While it is important to note that the president has taken a stand and vocalized his own assessment of the issue, it is also important to note that his stance signals to the Syrian government that everything short of using weapons of mass destruction on its own people is acceptable.
This is why several weeks ago in Daraya, a suburb of Damascus, the Syrian army rounded up and executed over 600 civilians.
These civilians were not executed because they were engaging directly in the fight against the Syrian government, but rather because they were believed to be aiding the rebels.
These 600 innocent men, women, and children are the reason why the United States and the international community have a moral obligation to get involved.
Still, the United States sits idly by because Russia and China have blocked resolutions proposed by the United Nations Security Council.
And while it would be nice to have the support of these two power players in the international community, the United States, the most important power player, can always act unilaterally.
If the United Nations chooses not to protect the interests of the Syrian people and help foster the spread of democracy, then that duty falls squarely on the shoulders of the United States.
The United States can and should ensure that this is a fair fight between the two sides, giving democracy a chance to thrive there before it is squashed by oppression.
As it stands now, this conflict is certainly far from being a fair fight.

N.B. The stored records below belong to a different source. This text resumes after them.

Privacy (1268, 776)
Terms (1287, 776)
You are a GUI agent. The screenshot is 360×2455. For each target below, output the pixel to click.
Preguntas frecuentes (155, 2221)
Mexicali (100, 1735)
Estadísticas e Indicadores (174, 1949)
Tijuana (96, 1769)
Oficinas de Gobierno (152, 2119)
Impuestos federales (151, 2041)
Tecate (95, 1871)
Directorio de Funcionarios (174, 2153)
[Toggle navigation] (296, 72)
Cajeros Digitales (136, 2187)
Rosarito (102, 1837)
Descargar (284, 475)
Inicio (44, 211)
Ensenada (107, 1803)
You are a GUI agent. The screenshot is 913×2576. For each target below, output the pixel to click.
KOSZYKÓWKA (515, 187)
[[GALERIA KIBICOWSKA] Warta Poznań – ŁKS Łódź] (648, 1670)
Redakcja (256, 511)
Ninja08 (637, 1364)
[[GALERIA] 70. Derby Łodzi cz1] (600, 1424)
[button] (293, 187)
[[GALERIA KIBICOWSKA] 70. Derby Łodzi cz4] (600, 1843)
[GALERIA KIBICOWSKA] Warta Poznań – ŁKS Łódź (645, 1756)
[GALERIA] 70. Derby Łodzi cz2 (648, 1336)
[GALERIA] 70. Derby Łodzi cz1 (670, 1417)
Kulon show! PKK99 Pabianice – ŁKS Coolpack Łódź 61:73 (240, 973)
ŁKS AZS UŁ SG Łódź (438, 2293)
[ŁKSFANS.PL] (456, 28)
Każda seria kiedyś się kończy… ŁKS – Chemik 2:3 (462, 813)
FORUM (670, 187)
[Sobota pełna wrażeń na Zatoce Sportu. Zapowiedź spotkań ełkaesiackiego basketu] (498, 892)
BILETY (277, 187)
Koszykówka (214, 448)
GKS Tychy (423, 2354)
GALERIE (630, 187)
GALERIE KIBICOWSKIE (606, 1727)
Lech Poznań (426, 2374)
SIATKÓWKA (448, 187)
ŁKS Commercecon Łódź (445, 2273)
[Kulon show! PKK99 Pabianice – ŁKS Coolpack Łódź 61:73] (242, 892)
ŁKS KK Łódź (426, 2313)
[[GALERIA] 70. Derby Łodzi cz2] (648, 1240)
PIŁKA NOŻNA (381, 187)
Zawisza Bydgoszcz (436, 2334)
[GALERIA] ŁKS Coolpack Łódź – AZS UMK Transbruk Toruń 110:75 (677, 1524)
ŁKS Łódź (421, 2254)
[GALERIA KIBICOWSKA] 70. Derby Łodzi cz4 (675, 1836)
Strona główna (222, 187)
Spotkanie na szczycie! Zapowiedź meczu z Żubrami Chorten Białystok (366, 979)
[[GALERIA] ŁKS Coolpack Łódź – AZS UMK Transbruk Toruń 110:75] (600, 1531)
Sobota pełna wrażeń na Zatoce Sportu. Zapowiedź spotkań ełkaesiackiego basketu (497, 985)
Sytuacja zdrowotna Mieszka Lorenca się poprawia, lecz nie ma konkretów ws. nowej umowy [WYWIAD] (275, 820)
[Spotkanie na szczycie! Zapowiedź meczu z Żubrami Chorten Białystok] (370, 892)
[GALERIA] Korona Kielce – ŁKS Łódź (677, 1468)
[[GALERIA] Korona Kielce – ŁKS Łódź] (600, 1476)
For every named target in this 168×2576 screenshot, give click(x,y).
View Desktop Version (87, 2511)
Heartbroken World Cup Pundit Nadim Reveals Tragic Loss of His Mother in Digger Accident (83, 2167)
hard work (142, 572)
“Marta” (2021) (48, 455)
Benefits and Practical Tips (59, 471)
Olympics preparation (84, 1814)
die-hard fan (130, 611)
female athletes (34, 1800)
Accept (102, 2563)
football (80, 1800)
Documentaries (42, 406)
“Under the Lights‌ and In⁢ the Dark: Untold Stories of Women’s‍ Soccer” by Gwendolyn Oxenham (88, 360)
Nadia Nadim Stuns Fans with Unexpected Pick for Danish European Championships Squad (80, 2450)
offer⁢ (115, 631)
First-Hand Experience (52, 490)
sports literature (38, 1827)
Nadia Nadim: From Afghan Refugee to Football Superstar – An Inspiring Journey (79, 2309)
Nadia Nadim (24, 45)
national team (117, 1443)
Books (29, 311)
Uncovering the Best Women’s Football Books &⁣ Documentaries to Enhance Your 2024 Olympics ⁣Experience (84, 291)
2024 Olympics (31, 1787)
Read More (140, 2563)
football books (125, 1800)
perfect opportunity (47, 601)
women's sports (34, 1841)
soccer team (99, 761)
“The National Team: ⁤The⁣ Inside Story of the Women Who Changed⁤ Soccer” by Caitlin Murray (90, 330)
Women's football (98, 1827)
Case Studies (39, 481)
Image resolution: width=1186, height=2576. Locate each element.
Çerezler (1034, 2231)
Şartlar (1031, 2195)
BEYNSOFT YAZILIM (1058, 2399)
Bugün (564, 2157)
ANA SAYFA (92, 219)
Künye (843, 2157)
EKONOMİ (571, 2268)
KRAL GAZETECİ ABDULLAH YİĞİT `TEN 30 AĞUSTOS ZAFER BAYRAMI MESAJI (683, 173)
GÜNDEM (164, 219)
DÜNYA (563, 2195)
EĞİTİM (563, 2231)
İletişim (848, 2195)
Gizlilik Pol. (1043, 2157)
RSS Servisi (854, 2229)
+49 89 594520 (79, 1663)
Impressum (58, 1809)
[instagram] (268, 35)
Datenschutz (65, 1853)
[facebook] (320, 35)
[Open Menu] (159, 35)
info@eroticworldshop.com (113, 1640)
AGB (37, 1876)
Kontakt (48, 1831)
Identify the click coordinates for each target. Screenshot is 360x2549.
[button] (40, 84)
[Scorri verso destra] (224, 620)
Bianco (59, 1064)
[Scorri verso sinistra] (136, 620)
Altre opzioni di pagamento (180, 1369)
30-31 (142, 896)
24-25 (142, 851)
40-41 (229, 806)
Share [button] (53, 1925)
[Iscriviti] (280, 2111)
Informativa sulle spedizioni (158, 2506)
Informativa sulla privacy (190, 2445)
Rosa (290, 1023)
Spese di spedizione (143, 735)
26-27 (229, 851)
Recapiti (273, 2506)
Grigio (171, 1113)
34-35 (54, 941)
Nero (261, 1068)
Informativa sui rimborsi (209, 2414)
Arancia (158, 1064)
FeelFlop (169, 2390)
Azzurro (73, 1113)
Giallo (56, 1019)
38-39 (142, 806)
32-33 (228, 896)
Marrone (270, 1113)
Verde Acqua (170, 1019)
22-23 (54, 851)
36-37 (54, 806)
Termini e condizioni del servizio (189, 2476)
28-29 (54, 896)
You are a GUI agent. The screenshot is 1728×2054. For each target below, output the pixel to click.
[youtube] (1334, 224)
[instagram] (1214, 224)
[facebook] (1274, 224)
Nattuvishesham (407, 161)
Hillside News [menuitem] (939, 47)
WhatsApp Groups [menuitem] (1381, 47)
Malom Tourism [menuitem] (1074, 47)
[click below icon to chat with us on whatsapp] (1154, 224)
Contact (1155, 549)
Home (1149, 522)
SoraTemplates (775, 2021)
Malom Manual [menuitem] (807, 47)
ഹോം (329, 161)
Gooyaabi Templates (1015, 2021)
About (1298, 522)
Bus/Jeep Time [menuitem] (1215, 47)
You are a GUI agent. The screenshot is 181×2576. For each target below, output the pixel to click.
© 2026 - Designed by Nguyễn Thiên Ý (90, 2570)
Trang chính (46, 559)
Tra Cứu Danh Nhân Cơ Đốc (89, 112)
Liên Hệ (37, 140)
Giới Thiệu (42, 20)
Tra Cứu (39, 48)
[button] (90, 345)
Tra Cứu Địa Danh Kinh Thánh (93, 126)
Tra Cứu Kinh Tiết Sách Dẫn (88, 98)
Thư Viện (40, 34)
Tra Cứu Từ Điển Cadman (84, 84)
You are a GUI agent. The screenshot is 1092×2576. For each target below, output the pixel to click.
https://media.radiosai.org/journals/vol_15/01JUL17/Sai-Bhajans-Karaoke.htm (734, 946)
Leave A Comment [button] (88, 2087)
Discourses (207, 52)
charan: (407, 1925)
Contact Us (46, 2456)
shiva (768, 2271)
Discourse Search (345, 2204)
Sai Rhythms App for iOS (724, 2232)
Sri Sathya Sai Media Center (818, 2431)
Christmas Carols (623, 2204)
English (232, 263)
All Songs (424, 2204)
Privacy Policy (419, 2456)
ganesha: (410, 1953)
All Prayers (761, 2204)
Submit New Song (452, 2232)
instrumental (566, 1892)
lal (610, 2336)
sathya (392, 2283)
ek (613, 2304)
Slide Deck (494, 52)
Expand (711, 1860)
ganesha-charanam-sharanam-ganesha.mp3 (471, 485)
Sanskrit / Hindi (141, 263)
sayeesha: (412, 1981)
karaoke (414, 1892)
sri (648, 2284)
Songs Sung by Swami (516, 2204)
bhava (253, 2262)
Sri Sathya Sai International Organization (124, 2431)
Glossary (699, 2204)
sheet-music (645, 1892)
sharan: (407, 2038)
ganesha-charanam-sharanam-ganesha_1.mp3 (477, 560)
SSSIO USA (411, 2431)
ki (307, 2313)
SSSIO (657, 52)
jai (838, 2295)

The Free Syrian Army (the rebels), using homemade weapons, is up against a modern army with a wide variety of weapons and technology at its disposal.
If this is however to be a fair fight-where innocent civilians aren’t subject to massacres and where the rebels have a chance to win-the Syrian Air Force must be neutralized and safe zones for the hundreds of thousands of refugees must be established.
This means enforcing a no fly zone, as French President Francois Hollande proposed, and establishing safe zones in rebel-held towns so that the some 4,000 new refugees a day do not become victims of government massacres should they be denied refuge in neighboring nations.
This also means stopping the Iranians from trafficking weapons into Syria over Iraqi airspace. Because when one side has a full-fledged army with modern military technology and additional military support of another fully industrialized nation, the result is anything but a fair fight for the rebels demanding democracy.
So as the Middle East struggles to decide which path it will take-freedom and democracy or oppression and violence-the United States cannot falter. No more standing on the sidelines. It’s time to lead.